(begin)

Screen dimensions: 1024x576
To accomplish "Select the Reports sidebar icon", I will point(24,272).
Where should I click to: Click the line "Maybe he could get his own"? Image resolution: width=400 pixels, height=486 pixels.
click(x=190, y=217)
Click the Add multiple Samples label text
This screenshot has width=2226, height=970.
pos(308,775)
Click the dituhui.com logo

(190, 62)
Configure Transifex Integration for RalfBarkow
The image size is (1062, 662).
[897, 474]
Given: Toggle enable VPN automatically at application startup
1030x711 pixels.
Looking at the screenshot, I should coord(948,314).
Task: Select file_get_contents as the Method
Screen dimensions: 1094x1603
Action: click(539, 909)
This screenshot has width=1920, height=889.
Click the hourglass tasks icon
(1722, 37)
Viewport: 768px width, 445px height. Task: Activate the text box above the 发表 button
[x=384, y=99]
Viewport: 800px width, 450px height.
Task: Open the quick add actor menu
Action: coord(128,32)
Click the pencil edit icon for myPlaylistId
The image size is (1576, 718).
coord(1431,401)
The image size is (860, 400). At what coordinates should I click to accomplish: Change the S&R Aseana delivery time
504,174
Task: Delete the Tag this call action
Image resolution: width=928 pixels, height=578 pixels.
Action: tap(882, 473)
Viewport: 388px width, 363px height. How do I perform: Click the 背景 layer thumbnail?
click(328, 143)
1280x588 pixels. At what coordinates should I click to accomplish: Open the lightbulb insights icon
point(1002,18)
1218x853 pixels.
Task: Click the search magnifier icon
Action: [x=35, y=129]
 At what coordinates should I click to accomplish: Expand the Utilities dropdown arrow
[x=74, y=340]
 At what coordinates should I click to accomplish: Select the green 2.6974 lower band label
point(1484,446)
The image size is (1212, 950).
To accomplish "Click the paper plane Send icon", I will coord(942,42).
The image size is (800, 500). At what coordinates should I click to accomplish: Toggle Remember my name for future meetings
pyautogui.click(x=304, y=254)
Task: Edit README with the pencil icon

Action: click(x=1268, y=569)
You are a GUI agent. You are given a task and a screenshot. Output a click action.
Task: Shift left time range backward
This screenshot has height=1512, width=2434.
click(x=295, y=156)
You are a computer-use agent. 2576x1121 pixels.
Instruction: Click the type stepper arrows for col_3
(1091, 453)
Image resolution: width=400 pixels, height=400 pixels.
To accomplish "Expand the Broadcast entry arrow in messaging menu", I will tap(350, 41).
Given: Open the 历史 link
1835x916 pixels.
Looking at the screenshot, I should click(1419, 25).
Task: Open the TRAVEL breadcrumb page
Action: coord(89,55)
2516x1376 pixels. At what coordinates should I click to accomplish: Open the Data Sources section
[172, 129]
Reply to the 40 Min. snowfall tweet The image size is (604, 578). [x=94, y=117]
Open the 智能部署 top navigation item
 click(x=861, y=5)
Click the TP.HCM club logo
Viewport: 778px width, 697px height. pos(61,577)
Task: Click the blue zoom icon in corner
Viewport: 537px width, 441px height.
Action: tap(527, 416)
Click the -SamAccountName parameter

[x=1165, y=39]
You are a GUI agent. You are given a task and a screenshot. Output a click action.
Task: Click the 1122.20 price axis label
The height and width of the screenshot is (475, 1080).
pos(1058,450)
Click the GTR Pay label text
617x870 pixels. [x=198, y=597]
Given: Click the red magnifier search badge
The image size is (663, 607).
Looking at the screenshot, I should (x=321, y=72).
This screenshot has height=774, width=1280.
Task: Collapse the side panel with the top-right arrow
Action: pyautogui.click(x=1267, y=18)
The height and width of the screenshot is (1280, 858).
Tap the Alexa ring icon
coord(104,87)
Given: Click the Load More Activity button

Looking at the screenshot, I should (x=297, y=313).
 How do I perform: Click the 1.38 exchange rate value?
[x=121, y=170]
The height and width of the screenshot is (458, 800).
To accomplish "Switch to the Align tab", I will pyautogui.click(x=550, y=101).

(end)

(REQUIRED TASK): Extract the lines above verbatim, beginning with the line that contains "Given: Open the 历史 link" and ending after the line that contains "Action: tap(527, 416)".

(OUTPUT FOR THIS EXERCISE):
Given: Open the 历史 link
1835x916 pixels.
Looking at the screenshot, I should click(1419, 25).
Task: Open the TRAVEL breadcrumb page
Action: coord(89,55)
2516x1376 pixels. At what coordinates should I click to accomplish: Open the Data Sources section
[172, 129]
Reply to the 40 Min. snowfall tweet The image size is (604, 578). [x=94, y=117]
Open the 智能部署 top navigation item
 click(x=861, y=5)
Click the TP.HCM club logo
Viewport: 778px width, 697px height. pos(61,577)
Task: Click the blue zoom icon in corner
Viewport: 537px width, 441px height.
Action: tap(527, 416)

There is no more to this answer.